Results of IMPULSIS on extension trial released.

By Dr Deepu



The interim findings from the INPULSIS-ON extension trial were presented at the European Respiratory Society (ERS) International Congress 2016 in London.



The findings were consistent with those previously reported from the INPULSIS Phase 3 trials (INPULSIS-1 and -2). The interim analysis from the extension trial demonstrated that nintedanib slows disease progression in IPF patients. In addition, long-term treatment with nintedanib  (up to 51 months) was associated with manageable side effects in most patients, with diarrhea being the most frequently reported side effect.

Results from the interim analysis of INPULSIS-ON demonstrated that in terms of forced vital capacity (FVC, a measure of lung function) in IPF patients who continued nintedanib treatment in the extension trial, the change between baseline and week 48 and between weeks 48 and 96 was similar to what was seen in IPF patients who were on active treatment with Ofev in the 52-week INPULSIS clinical trials.

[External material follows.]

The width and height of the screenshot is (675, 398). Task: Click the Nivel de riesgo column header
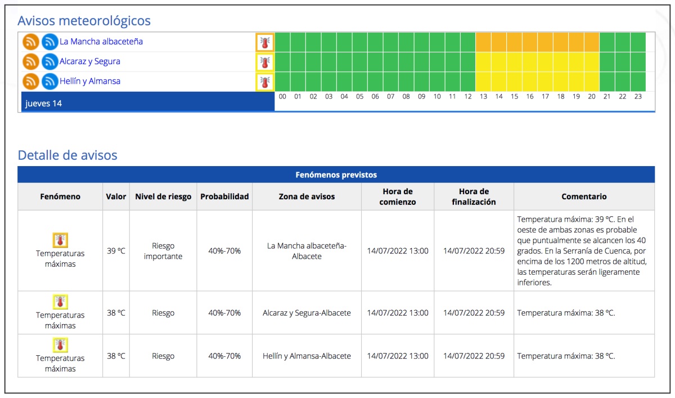point(163,196)
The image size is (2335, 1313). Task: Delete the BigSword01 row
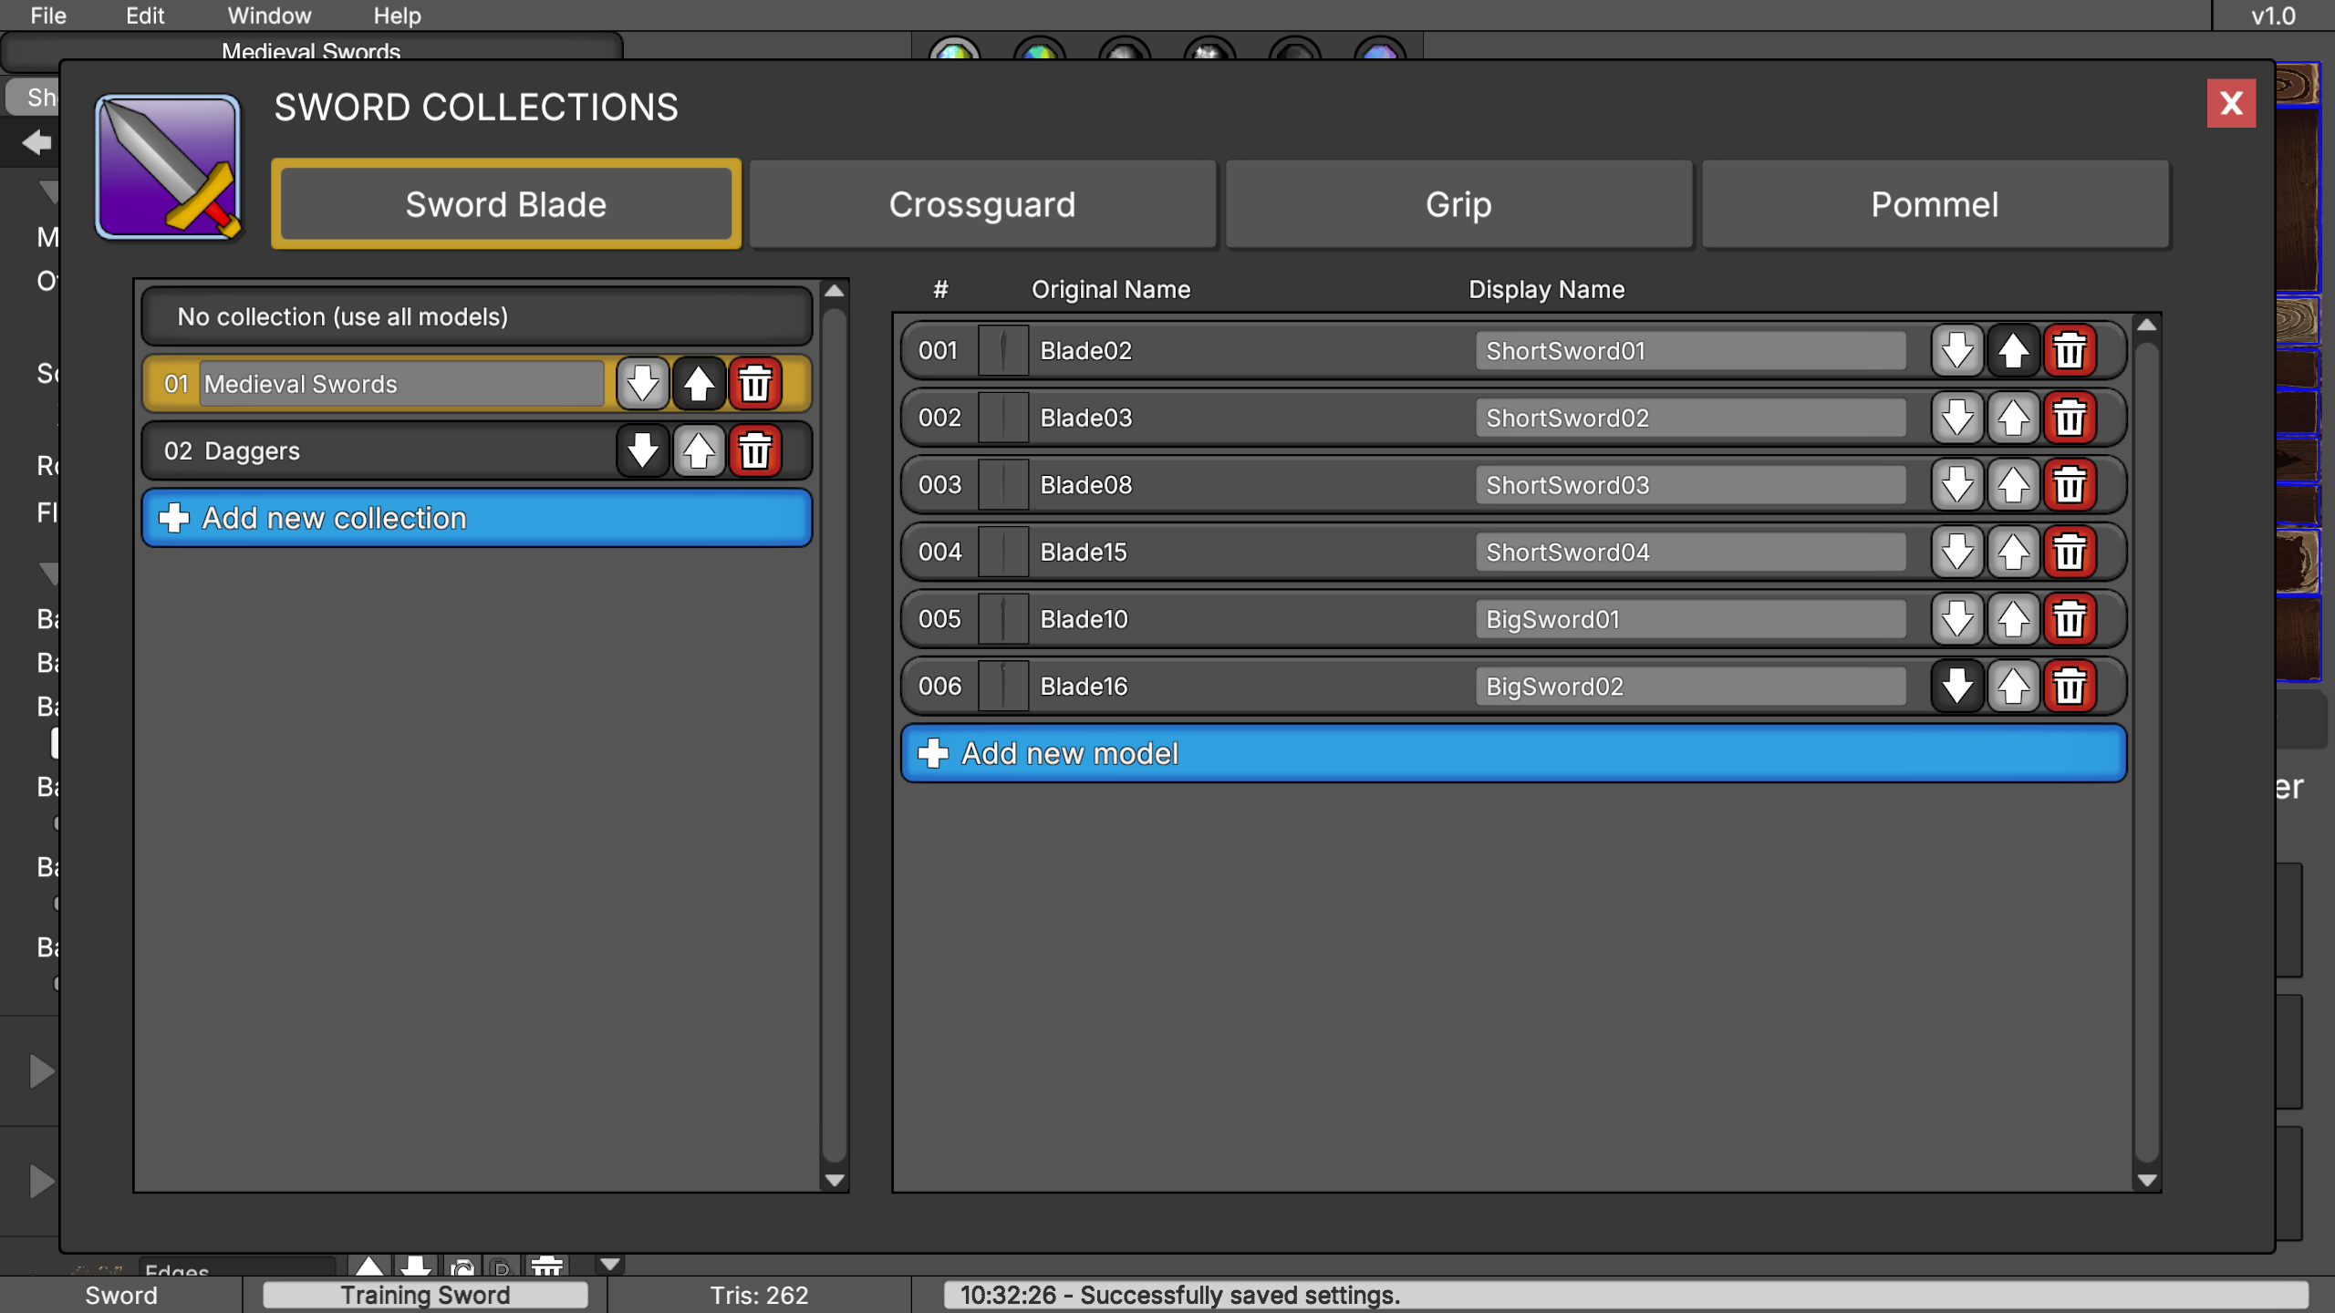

Findings from the trials on the effect of nintedanib on FVC demonstrated that:

In INPULSIS, the mean FVC change from baseline to week 52 was −89mL compared to –203mL for placebo-treated patients;
In INPULSIS-ON, the mean FVC change for patients who continued treatment was −96 mL from baseline to week 48;
In INPULSIS-ON, the mean FVC change for patients who continued treatment was −124mL from week 48 to week 96;
In INPULSIS and INPULSIS-ON, the average exposure to Ofev was around three years (35.7 months).
Two additional sub-group analyses from the trials revealed that treatment with Ofev has a beneficial effect on the annual rate of FVC decline regardless of the patients’ baseline lung impairment, providing additional evidence of the benefits of the drug in slowing disease progression in a range of IPF patients.

nintedanib is a small molecule tyrosine kinase inhibitor, which has been approved and marketed globally for treating IPF in adults. nintedanib blocks multiple signaling pathways that may be involved in the scarring of lung tissue and fibrotic processes, reducing disease progression in IPF and slowing lung function decline.